CI_JOB_TOKEN access denied despite having token access configured


I am using the CI_JOB_TOKEN with bazel to clone a second git repository within the same gitlab group. The basic setup for this to work is

git config --global url."https://gitlab-ci-token:${CI_JOB_TOKEN}".insteadOf ""

which rewirtes all ssh urls of gitlab to https urls with basic authentication using the job token.

Up until a few days ago this worked without problems. I am aware, that with the 16.0 update the project (B), which is accessed needs to define a token access for the project which wants to access (A) it via the job token.

So far I’ve added the A to the token access list of B. I still get the access denied error, when running the CI job:

Error in fail: error running 'git fetch origin refs/heads/*:refs/remotes/origin/* refs/tags/*:refs/tags/*' while working with @hugo_geekdoc_theme:
remote: HTTP Basic: Access denied.

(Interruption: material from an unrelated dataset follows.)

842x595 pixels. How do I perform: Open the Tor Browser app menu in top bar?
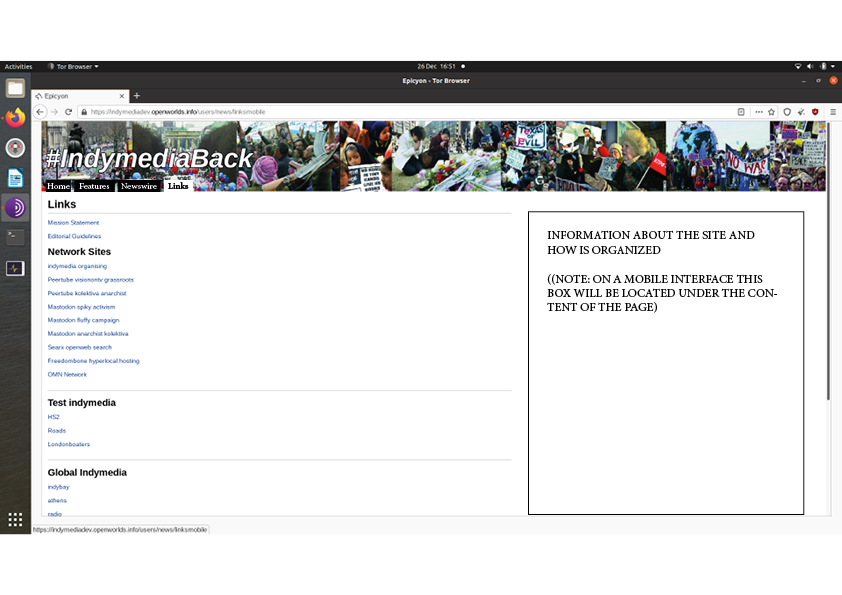[x=73, y=66]
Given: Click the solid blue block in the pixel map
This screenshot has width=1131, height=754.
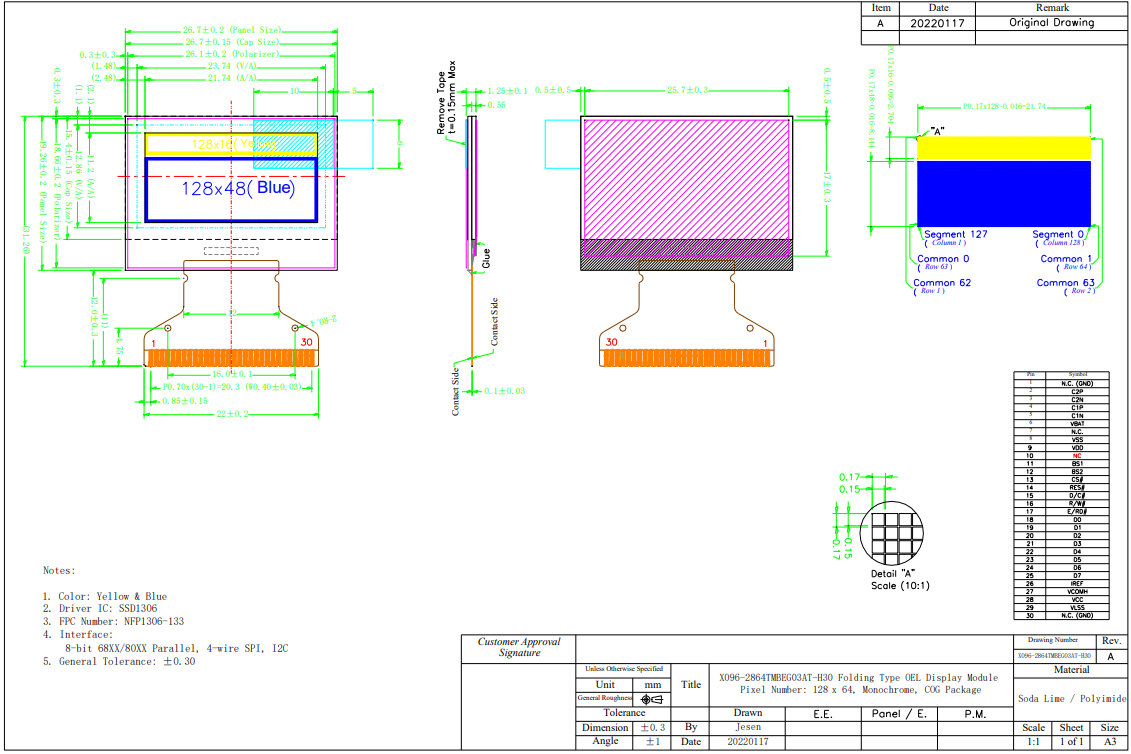Looking at the screenshot, I should pos(1003,192).
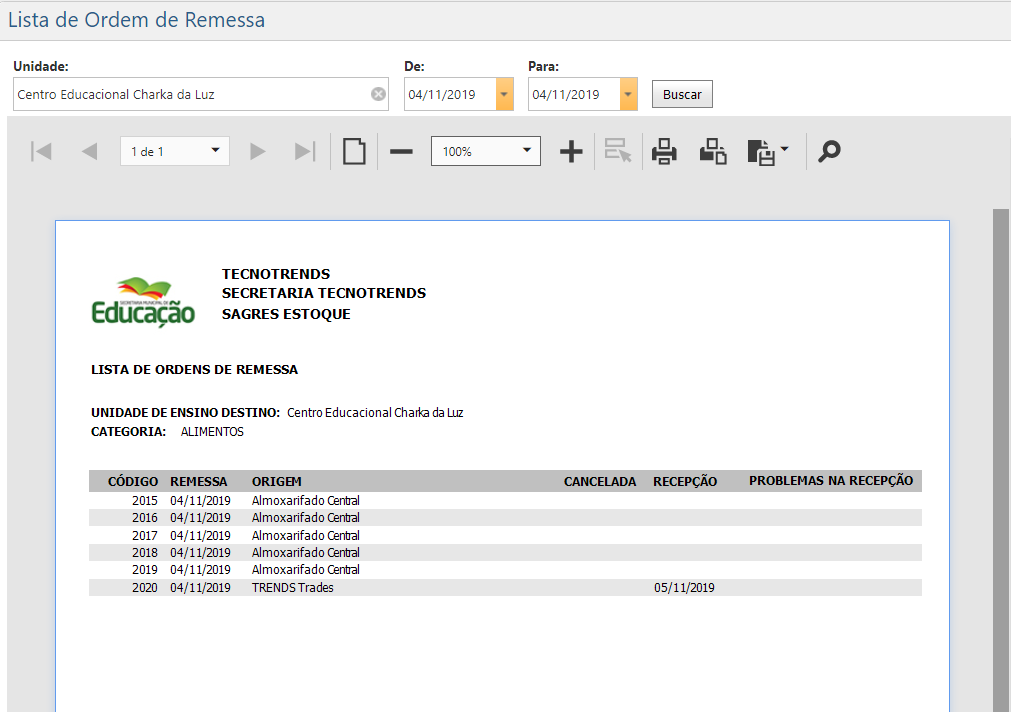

The provided password or token is incorrect or your account has 2FA enabled and you must use a personal access token instead of a password. See
fatal: Authentication failed for ''

I am running this on Gitlab Saas with custom runners.

Running with gitlab-runner 15.11.0 (v15.11.0)

I did not find it in the changelog but is it necessary for the runners to also be on version 16.0 for this to work? I am asking because I have no access to the runner setup and would like to understand if this is the cause.